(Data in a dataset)

[Begin]

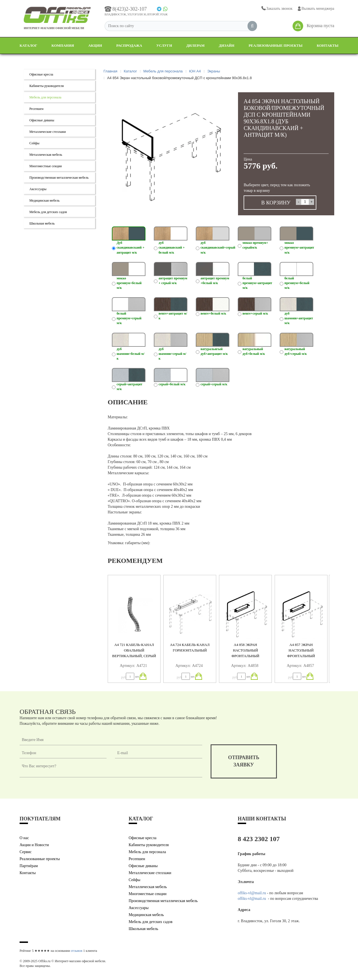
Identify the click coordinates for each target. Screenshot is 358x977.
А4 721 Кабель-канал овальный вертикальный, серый (134, 650)
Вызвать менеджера (315, 8)
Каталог (28, 45)
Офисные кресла (41, 74)
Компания (62, 45)
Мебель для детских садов (48, 212)
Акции (95, 45)
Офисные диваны (41, 120)
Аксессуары (37, 189)
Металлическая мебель (45, 155)
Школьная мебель (42, 223)
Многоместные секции (45, 166)
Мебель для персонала (45, 97)
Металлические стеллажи (47, 132)
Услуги (164, 45)
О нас (24, 838)
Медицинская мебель (44, 200)
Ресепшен (36, 109)
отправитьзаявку (244, 761)
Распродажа (129, 45)
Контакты (327, 45)
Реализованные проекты (276, 45)
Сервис (26, 852)
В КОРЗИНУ (276, 203)
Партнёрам (29, 866)
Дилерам (195, 45)
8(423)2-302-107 (126, 9)
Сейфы (34, 143)
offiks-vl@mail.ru (252, 893)
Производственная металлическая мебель (59, 178)
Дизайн (226, 45)
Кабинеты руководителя (46, 86)
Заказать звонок (276, 8)
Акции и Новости (34, 845)
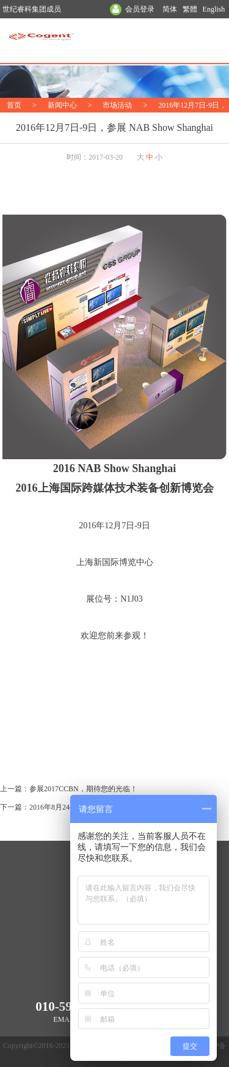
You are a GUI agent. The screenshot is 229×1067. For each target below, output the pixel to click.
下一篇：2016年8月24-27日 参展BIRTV (62, 807)
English (214, 9)
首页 (14, 105)
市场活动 (117, 105)
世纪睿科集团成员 (31, 9)
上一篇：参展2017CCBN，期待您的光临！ (68, 789)
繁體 (190, 9)
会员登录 (139, 9)
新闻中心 (62, 105)
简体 (169, 9)
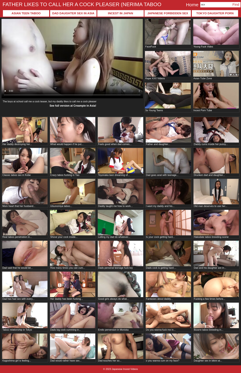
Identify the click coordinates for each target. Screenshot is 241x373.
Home (192, 4)
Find (235, 4)
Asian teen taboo (26, 13)
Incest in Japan (120, 13)
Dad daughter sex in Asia (73, 13)
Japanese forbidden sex (167, 13)
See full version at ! (73, 105)
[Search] (215, 4)
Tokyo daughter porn (215, 13)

[End]

→ WHAT TO PRODUCE
Rewrite the data between the lines holding "Распродажа (129, 45)" and "繁體 (190, 9)", inclusive, scaling every coordinate in the answers by 0.85 and rounding to whole numbers with halves rounded up. Give only these lines, and omit the pictures from the result.

→ ANSWER
Распродажа (110, 38)
Контакты (278, 38)
Реализованные проекты (235, 38)
Сервис (22, 724)
В КОРЗИНУ (235, 173)
Партнёрам (25, 736)
Дилерам (166, 38)
8(423)2-302-107 (107, 8)
Сейфы (29, 122)
offiks-vl@mail.ru (214, 759)
Производственная металлическая мебель (50, 151)
Дизайн (192, 38)
Кабинеты руководителя (39, 73)
Заказать звонок (235, 7)
Акции и Новости (29, 718)
You are a GUI agent. The screenshot is 229×1067. For each target below, output the pixel to click.
下一篇：2016年8月24-27日 参展BIRTV (53, 686)
English (182, 8)
首页 (12, 89)
市场活动 (99, 89)
世纪睿科集团成员 (26, 8)
上一篇：参展2017CCBN，期待您的光临！ (58, 671)
繁體 (162, 8)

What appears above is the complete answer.